A founder story highlights a capital-efficient alternative to venture-backed growth, detailing how an entrepreneur built a portfolio of over 100 "boring" software companies before a $1.2 billion exit. The strategy involved acquiring small, profitable SaaS businesses in underserved niches, each generating $100K–$1M in annual revenue. This micro-SaaS acquisition model prioritizes lean operations and quality recurring revenue over high-growth vanity metrics.

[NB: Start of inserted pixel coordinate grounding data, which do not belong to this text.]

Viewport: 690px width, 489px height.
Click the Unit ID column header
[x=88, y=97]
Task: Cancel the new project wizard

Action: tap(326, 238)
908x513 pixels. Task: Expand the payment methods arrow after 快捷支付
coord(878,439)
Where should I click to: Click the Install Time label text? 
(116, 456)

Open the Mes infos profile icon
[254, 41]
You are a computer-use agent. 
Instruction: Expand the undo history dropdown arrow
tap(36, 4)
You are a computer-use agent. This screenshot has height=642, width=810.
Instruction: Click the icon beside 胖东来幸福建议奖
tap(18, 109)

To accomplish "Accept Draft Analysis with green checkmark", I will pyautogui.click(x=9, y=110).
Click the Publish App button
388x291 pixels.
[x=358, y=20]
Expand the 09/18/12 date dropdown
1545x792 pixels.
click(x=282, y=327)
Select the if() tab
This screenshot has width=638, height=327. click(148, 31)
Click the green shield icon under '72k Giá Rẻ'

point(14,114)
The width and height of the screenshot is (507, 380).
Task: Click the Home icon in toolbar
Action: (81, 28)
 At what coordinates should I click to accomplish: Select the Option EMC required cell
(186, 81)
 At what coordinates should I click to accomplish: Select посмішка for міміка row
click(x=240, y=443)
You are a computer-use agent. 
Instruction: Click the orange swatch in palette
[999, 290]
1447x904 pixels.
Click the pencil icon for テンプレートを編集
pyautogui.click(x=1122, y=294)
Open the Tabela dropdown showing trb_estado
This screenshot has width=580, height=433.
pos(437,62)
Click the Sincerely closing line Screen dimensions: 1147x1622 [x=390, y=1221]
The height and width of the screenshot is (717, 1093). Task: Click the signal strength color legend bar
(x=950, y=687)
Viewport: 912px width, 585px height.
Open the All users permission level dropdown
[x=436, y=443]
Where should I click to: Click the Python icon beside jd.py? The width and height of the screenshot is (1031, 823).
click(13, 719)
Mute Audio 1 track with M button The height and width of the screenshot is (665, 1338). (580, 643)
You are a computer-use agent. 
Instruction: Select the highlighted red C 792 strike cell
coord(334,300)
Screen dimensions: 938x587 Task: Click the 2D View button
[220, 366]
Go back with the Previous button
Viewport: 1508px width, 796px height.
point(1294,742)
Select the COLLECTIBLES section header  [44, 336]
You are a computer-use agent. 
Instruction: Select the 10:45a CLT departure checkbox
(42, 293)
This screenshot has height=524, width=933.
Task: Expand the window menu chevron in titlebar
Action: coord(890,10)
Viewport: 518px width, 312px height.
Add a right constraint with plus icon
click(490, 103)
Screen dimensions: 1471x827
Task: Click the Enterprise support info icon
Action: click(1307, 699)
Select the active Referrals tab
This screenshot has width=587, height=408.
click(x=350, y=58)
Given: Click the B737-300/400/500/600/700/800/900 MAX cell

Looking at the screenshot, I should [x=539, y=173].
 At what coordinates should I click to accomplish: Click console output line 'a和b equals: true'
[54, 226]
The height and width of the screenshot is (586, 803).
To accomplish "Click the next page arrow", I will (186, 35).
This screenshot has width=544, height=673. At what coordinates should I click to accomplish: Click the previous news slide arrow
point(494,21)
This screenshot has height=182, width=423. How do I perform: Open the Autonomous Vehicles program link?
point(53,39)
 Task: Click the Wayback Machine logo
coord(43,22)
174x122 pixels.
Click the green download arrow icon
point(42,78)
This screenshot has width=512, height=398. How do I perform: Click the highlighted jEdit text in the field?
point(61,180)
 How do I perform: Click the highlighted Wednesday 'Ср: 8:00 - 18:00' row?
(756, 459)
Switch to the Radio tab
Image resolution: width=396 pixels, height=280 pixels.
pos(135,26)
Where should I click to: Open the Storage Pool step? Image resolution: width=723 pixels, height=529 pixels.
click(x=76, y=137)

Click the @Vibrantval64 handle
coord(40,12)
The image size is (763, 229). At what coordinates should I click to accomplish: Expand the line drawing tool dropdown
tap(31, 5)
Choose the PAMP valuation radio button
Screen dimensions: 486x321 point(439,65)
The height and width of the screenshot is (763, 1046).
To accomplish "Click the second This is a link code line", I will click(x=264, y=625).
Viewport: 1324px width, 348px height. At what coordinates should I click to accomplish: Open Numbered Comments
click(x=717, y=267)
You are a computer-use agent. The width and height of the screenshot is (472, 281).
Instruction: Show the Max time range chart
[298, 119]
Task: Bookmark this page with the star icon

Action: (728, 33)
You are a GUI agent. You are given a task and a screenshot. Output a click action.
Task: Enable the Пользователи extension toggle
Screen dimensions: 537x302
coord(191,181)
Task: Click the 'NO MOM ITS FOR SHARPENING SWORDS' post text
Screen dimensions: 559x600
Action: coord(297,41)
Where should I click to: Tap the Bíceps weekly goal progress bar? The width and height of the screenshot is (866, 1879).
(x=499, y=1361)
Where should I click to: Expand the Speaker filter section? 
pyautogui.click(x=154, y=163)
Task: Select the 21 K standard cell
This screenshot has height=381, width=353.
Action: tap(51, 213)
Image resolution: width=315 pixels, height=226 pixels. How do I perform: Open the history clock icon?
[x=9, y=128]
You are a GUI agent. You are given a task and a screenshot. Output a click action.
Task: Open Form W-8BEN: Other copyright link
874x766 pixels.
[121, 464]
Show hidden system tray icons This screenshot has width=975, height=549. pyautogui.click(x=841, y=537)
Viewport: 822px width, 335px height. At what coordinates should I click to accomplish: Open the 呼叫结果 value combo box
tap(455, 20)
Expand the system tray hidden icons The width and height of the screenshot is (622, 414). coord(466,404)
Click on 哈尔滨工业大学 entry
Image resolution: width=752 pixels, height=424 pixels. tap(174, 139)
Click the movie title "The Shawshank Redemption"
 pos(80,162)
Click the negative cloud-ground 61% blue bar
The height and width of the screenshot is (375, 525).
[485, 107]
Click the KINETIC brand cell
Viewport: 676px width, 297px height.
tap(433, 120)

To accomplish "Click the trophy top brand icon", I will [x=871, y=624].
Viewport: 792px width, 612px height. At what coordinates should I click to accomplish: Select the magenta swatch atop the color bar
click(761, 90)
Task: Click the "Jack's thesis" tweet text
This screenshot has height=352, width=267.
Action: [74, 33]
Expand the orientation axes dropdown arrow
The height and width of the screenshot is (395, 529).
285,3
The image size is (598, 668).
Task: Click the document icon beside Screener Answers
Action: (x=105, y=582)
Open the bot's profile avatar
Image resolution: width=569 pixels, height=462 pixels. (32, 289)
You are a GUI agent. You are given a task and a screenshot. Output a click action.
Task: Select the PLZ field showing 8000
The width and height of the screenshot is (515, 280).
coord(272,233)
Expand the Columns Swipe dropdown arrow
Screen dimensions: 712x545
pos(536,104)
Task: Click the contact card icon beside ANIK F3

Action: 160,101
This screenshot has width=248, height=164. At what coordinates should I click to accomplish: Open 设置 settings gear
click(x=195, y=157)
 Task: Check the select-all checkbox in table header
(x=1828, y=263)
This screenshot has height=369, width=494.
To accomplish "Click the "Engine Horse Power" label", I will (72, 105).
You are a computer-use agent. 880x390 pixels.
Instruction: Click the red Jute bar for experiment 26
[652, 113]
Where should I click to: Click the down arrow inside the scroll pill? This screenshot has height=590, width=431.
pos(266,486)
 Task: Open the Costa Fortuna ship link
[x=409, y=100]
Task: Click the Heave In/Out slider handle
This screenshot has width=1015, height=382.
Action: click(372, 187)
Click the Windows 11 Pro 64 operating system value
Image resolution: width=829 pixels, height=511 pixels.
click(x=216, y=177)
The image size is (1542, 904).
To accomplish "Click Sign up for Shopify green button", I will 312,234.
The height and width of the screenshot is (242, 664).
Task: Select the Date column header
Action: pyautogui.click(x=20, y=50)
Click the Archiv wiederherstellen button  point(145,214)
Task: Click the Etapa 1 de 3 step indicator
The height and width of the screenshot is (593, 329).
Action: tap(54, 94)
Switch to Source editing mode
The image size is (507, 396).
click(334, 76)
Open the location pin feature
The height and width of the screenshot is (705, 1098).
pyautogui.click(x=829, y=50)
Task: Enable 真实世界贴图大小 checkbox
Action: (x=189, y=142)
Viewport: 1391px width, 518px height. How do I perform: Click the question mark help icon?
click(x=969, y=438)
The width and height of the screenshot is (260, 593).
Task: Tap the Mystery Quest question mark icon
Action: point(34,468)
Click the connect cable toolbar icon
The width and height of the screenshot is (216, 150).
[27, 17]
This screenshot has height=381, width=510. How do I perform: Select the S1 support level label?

- The "boring" software acquisition strategy is often compared to that of two key figures: Andrew Wilkinson of Tiny Capital and Mark Leonard of Constellation Software. Both built massive holding companies by acquiring niche, profitable software businesses. - Andrew Wilkinson co-founded Tiny Capital, which has acquired over 40 companies, and is often called the "Warren Buffett of the internet." His strategy evolved from starting an agency, Metalab, and using its profits to buy, rather than build, new businesses. - Constellation Software, founded by Mark Leonard, has acquired over 500 vertical market software (VMS) companies since 2006. Their targets are often small, in the $2 million to $4 million range, and operate in niche markets with loyal customers. - A core tenet of this model is decentralized operations; acquired companies are allowed to operate autonomously with their existing management teams in place. The holding company provides capital and strategic support while leaving day-to-day operations to those who know the business best. - This approach contrasts sharply with the venture capital model, which typically seeks high-growth, scalable companies with the potential for massive returns, often at the expense of immediate profitability. The acquisition model prioritizes steady, predictable cash flow. - Finding CEOs to run the acquired companies is a critical challenge. The strategy often involves hiring experienced CEOs who have managed similar, larger-scale businesses, rather than looking for less-experienced talent at a lower cost. - The acquisition process itself is designed to be simple and fast, avoiding the lengthy due diligence and renegotiation common in traditional private equity. This founder-friendly approach is a key part of the "good guys of private equity" reputation. - Excess cash flow from the portfolio companies is typically sent up to the holding company to be redeployed for new acquisitions, creating a self-perpetuating growth model.